Ayrılığın terkedilen tarafından aslında genelde bir çok kişi için aynı safhaları vardır.
-ilk 3 gün hiç bir şeyi anlamama günleri : Kişi “ayrılık” durumun tam olarak farkına varmaz. Hatta bu ona rahatlatıcı ve eğlenceli bile gelebilir. Kendini iyi hisseder. Ama kaçtığı ve eksik bıraktığı birşeyler olduğunu içinde hisseder. Sosyalleşme bir anda çok artar.
-2. hafta ruhsal ve duygusal çöküntü : Ayrılığın en ağır dönemidir. Sürekli olarak ayrınılan insanla muhtemel temasın yapılmak istendiği ve bu tür temasların önemli bir kısmınında kötü sonuçlandığı dönemdir. Kişinin içki veya sakinleştirici ilaç tüketimi çok artar. Bu durumda kişinin vücudu acı eşiğinin en tepe noktalarına ulaşır. Vucüd bundan kurtulmak ister ancak kişinin beyinsel aktivitesi buna izin vermez. Sürekli uyku ya da sıfır uyku söz konusu olur.

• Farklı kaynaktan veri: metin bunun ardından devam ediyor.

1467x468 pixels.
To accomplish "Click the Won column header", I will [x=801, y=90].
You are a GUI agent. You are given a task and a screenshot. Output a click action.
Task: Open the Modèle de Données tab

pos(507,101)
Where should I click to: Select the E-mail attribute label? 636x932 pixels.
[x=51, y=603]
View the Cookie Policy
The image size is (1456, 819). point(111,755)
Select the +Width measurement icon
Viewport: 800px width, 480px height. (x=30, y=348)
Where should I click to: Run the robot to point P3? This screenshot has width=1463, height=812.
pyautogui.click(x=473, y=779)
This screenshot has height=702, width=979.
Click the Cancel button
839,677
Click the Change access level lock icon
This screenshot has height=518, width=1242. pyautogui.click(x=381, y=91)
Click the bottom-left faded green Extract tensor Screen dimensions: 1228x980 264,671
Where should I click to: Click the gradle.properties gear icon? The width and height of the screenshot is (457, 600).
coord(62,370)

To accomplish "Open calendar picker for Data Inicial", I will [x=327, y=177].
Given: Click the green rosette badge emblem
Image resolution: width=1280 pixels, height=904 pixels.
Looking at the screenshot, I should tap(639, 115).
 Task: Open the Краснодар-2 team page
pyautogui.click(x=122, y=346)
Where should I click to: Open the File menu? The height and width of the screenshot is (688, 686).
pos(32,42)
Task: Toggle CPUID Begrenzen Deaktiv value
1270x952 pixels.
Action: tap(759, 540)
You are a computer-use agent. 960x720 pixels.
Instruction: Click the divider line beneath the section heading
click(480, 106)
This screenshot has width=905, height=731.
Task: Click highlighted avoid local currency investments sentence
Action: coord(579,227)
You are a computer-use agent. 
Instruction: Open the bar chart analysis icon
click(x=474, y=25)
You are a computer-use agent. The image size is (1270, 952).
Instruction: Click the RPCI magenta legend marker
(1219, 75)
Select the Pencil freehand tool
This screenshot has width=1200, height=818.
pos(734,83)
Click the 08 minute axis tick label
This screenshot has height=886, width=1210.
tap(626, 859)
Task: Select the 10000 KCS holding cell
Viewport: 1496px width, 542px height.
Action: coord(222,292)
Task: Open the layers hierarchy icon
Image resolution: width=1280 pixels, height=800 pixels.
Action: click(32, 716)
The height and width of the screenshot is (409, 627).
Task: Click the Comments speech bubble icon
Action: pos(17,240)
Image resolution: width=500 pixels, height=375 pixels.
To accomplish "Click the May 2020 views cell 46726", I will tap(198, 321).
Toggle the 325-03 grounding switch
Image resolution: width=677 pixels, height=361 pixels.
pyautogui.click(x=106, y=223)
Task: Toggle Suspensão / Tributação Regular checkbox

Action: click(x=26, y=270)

-3. haftadan 8. haftaya kadar bipolar düzensizlik(manik-depresyon) : Kişi ile birileri özellikle karşı cins ilgilendiği zaman aşırı güven, ilgilenmediği ve kendini boş hissettiği zaman ise aşırı bir depresyon durumu söz konusudur. Bu da ikinci zor dönemdir. Buradaki düzensizlik sürekli hale gelirse sürekli depresyon olabilir. TV izleme ve yalnız kalmama duygusu çok ağırdır. Yol ve telefon masraflarında çok ciddi artışlar gözükür.
-8. hafta ve sonrası anlık travmalar kısa ama etkili : Kişinin aklına arada gelen imajlar, yaşanmışlıklar kısa süreli travmalara yol açar.
-10. hafta dan sonra iyileşme ve manik depresyon arasındaki dönemlerin uzaması : Kişi artık iyileşmeye ve sosyalleşme sürecini daha istikrarlı yaşamaya başlamıştır.